Jakob ging geradewegs auf seinen Hörsaal zu, als ihn einer seiner Studenten ansprach: »Doktor, verzeiht, wenn ich Euch störe, aber mein Vater läßt Euch höflich bitten, uns einen Besuch abzustatten; er möchte gern Fragen der äquivalenten und adäquaten Kausalität mit Euch erörtern. Er ist, wenn ich das so sagen darf, ein scharfsinniger Denker und leidenschaftlicher Schachspieler.«
»Ich freue mich über die Einladung«, erwiderte Jakob überrascht.
»Heute abend geben wir eine kleine Gesellschaft«, fuhr der Student fort, »und wenn Ihr es wünscht, läßt mein Vater Euch abholen.«
»Das ist nicht nötig«, wehrte Jakob ab. »Wo soll ich mich einfinden?«
»In der Villa Farnese.«
»Beim Kardinal Ottavio Farnese?«
»Nein.« Der Student lachte. »Bei Ambrogio Farnese; wir sind eine verarmte Seitenlinie. Unsere Villa liegt bei der Pyramide; es ist ein Stück Weges.«
»Trotzdem werde ich zu Fuß gehen.« Jakob blieb bei seiner Ablehnung. Zwar wäre er gern einmal mit einer dieser neuen Kutschen gefahren, die zur Zeit den Inbegriff des römischen Luxus bildeten, doch wollte er vor allem gegenüber seinen Studenten als bescheiden gelten und ein gutes Vorbild mönchischen Lebens abgeben.
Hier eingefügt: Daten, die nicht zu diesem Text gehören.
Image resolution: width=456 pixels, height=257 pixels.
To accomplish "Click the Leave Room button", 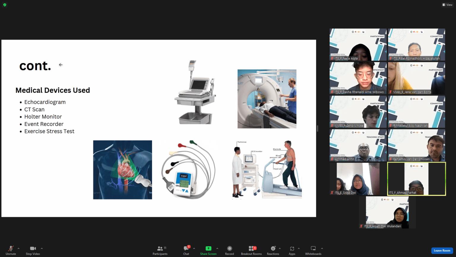I will tap(442, 250).
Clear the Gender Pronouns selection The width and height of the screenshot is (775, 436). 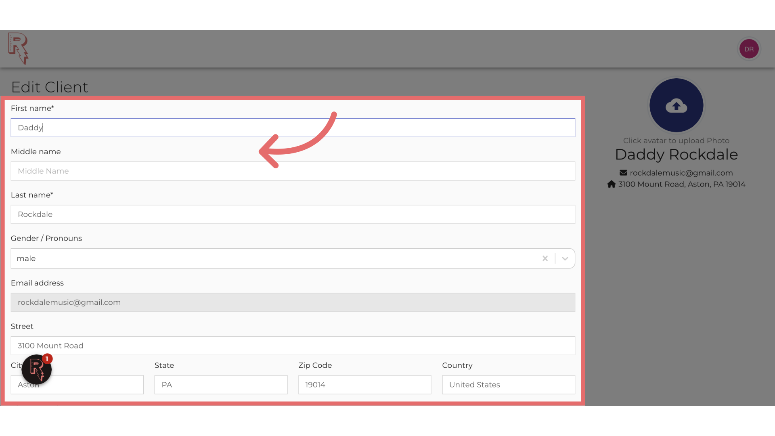(x=545, y=258)
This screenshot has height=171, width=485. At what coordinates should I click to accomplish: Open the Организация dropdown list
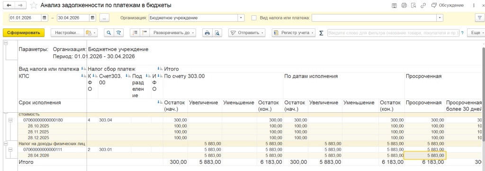tap(241, 18)
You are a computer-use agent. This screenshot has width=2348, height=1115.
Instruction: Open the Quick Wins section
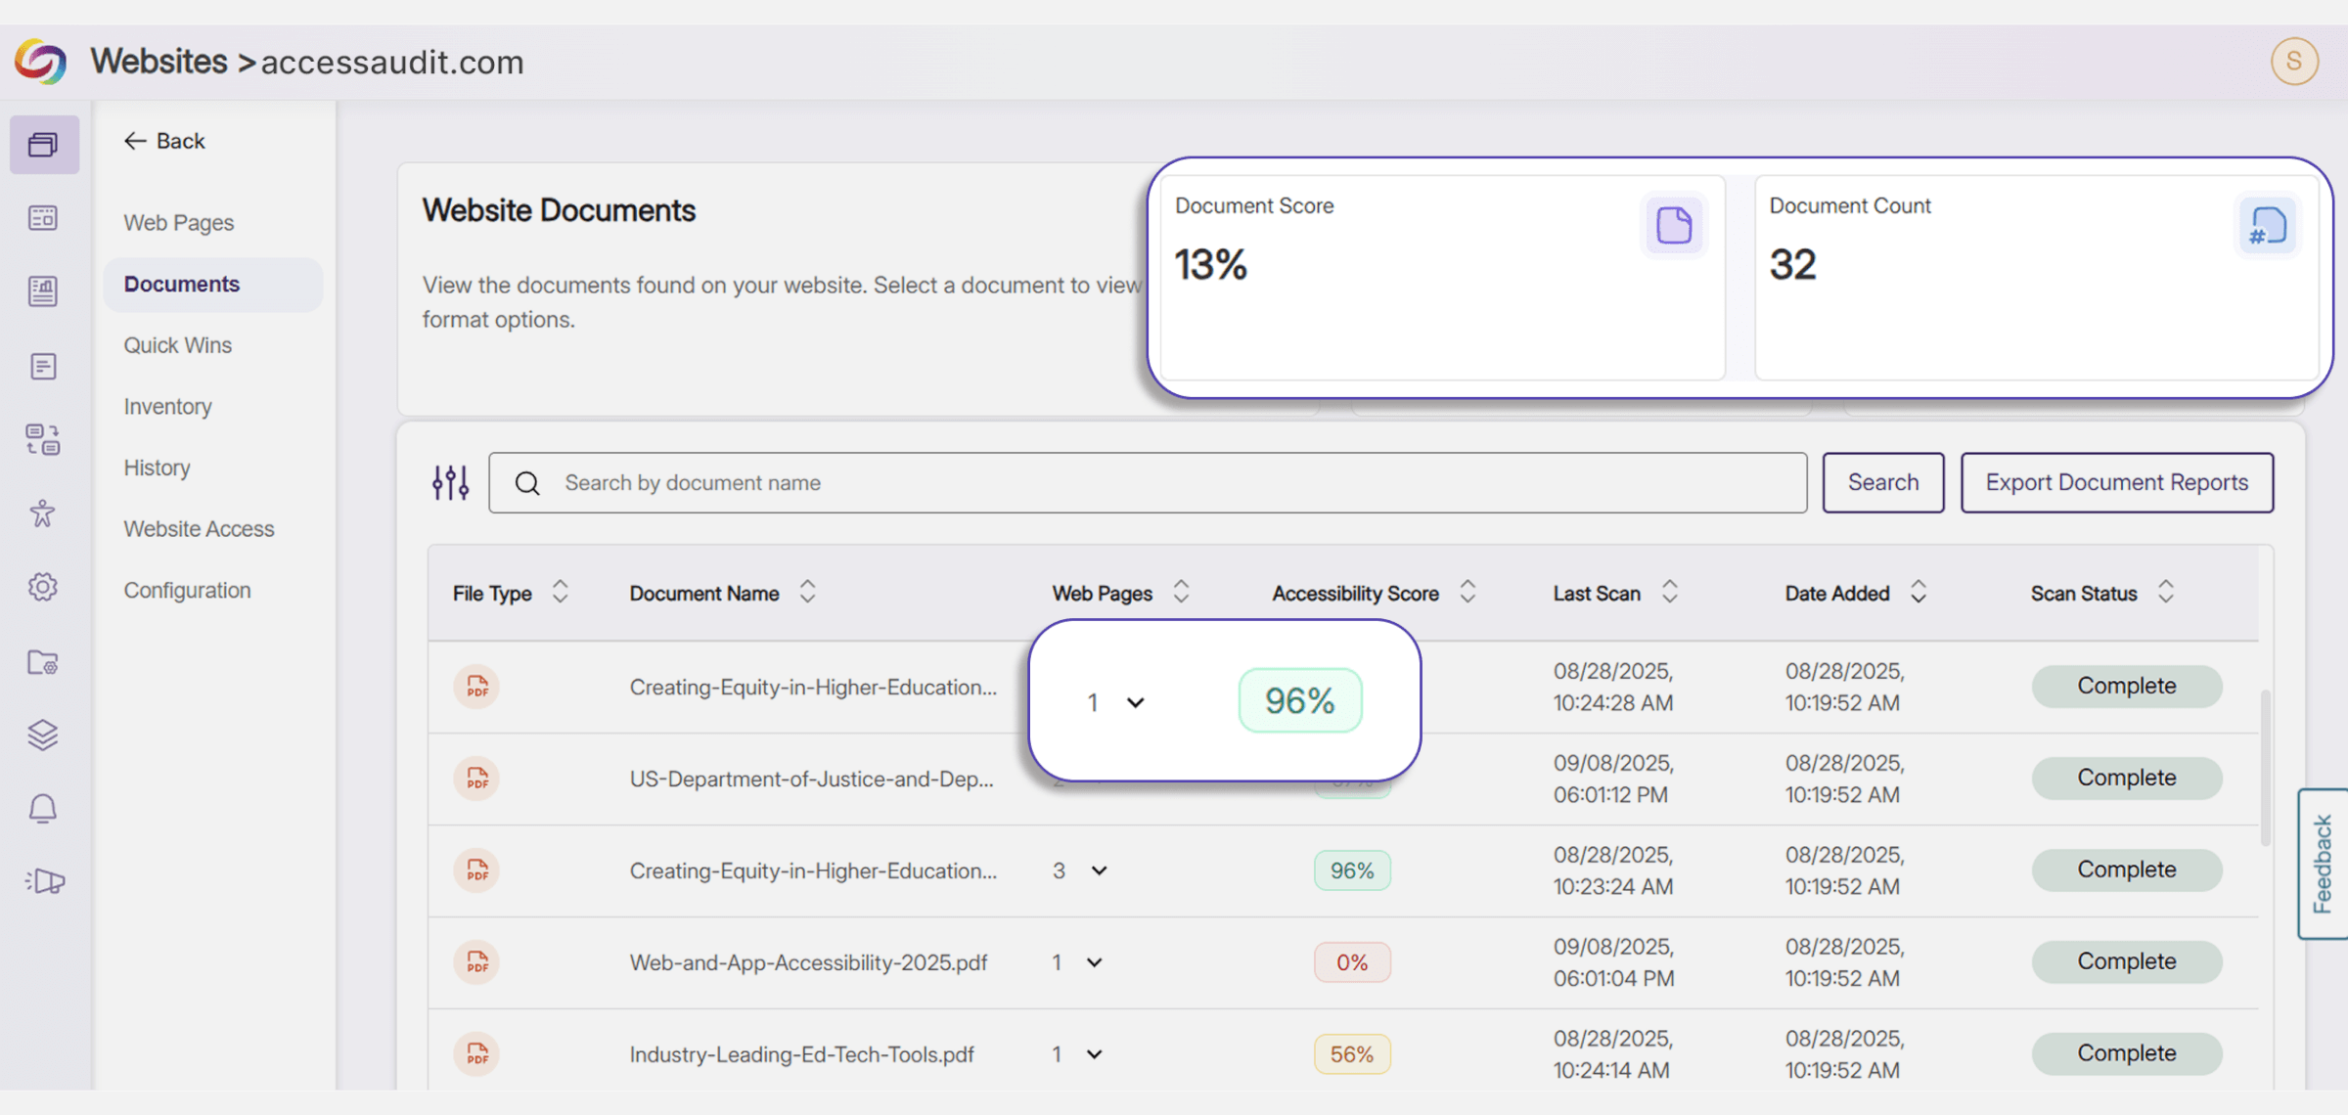[x=177, y=344]
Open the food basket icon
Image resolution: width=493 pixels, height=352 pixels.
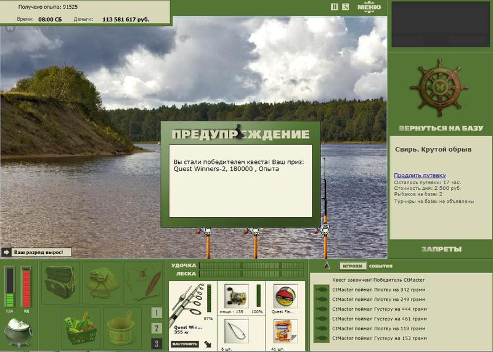(x=81, y=329)
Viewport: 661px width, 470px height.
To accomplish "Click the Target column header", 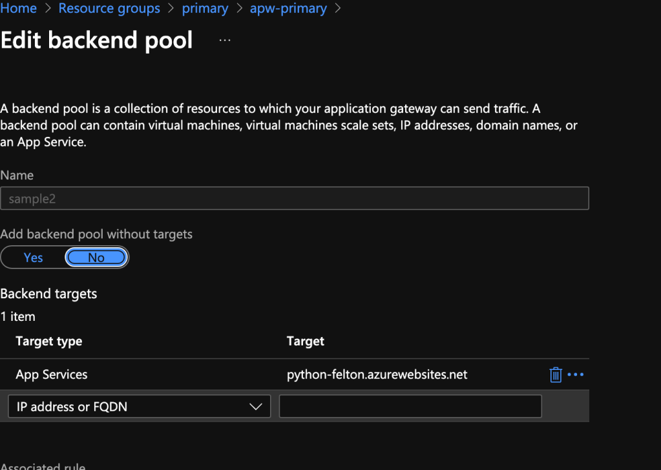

Der junge Mann lächelte. »Ich werde meinem Vater ausrichten, daß Ihr kommt.«
Respektvoll ließ er Jakob den Vortritt in den kleinen Hörsaal, in dem sich ungefähr zwanzig Scholaren versammelt hatten.
Nach der Vorlesung, die langweilig wie stets verlaufen war, weil die Studenten nur lethargisch zuhörten und sich zu keiner Fragestellung eine Disputado ergab, nickte Jakob dem jungen Farnese kurz zu und machte sich auf den Weg zum Camposanto. Er wollte in seiner Zelle ausruhen und weiter über seinen Auftrag nachdenken, ehe er sich zu dem Fest von Ambrogio Farnese begab. Die plötzliche Einladung berührte ihn seltsam. Gewiß war sie kein Zufall; eine tiefere Bedeutung steckte dahinter; aber welche?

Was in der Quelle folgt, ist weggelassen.